# Selection
>>>

Roubo Is Coming… Part 13

One of the reasons I originally wanted to build a Roubo workbench was the iconic leg joint – a double tenon which extends through the top, and where the outer-facing tenon is shaped as a sliding dovetail. The joint has practical purposes, as it doubles the surface area of the joint (for additional strength), and a double tenon should resist twisting out of alignment. But fundamentally, that joint excites me, both in terms of executing it, and seeing it on the workbench every time I enter the shop. As I’ve written before, this build is more akin to timber framing than to furniture (and is far removed from the lutherie I started with), and that double tenon joint has become for me an expression of skilled handcraft (providing of course that I don’t botch the joint, right?).


Laying out the tenons

In contrast to the undercarriage, where I cut the mortises before the tenons, with the jeg joinery I decided to cut the tenons first. This way, I can then do a dry fit of the complete undercarriage and layout from that the position of the mortises on the slab top.

The first stage of joinery, as always, is laying out the joint, and Roubo poses us a choice – do we want to cut the joint as he describes it in the text, or as it is illustrated? The difference is the location of the rear tenon, which Roubo describes as being flush to the rear face of the leg (effectively as a barefaced tenon), but in the illustration is placed more centrally with two shoulders. Roubo explains that while most benches are built with the rear tenon flush to the rear of the leg, he considers that it would be best to have a shoulder either side of this tenon. I decided to follow historic French workbench builders, rather than implement Roubo’s suggested improvement.

<<<

# Stated exercise A
Summarize the Roubo workbench post in three sentences.
# Stated exercise B
Return everything in the Roubo workbench post from "Laying out the tenons" down to "the slab top.", copied word for word.

# Data shown
>>>

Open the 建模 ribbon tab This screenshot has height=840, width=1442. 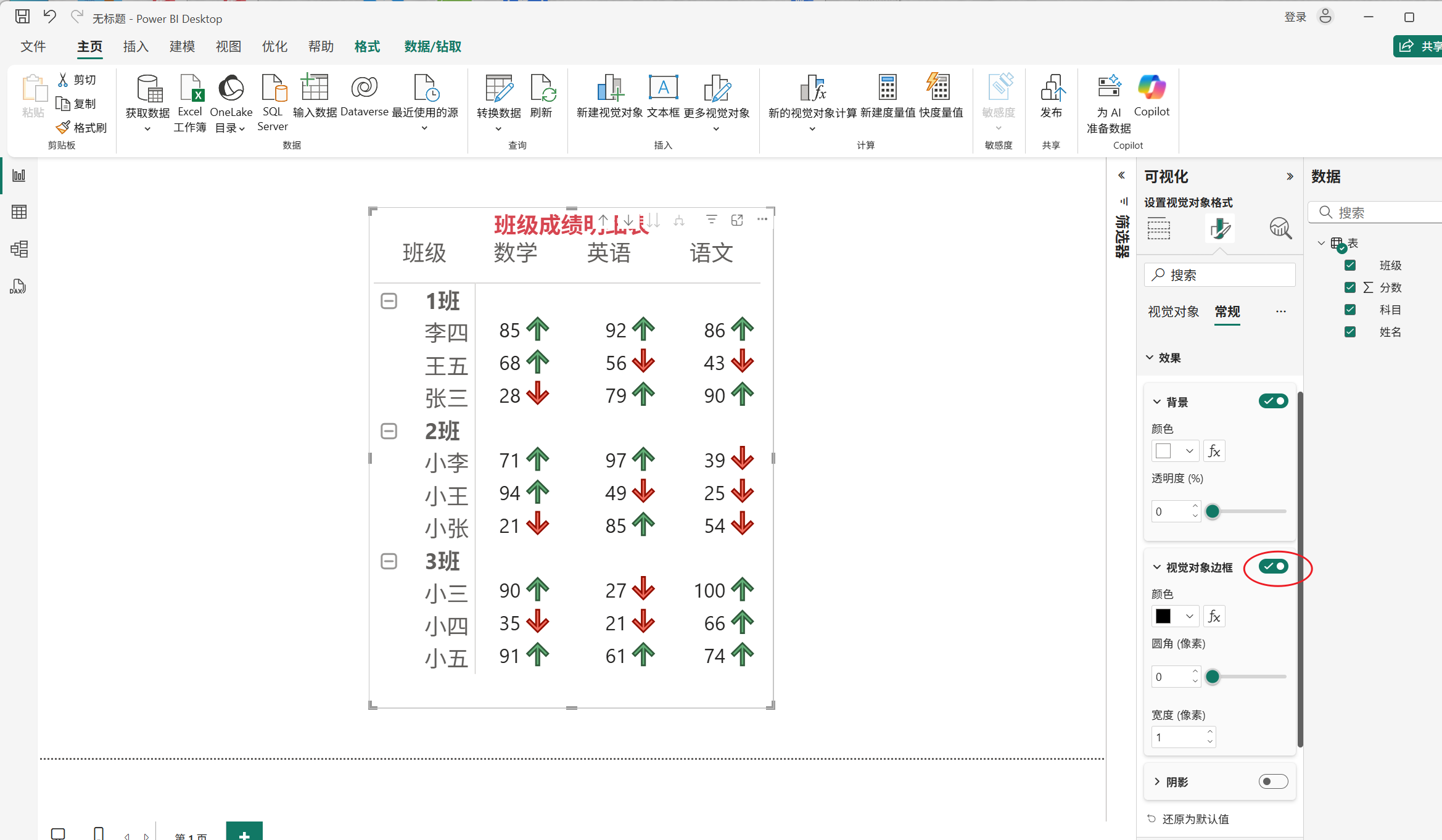pos(182,47)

<<<

# Solution A
The author wanted to build a Roubo workbench largely for its leg joint, a double tenon that runs through the top with the outer tenon shaped as a sliding dovetail, which doubles the joint's surface area and should resist twisting. For the leg joinery, the tenons are cut before the mortises so that a dry fit of the undercarriage can guide the layout of the mortises on the slab top. Roubo describes the rear tenon as flush to the rear face of the leg but illustrates it with two shoulders, and the author follows historic French workbench builders rather than adopting Roubo's suggested improvement.

# Solution B
Laying out the tenons

In contrast to the undercarriage, where I cut the mortises before the tenons, with the jeg joinery I decided to cut the tenons first. This way, I can then do a dry fit of the complete undercarriage and layout from that the position of the mortises on the slab top.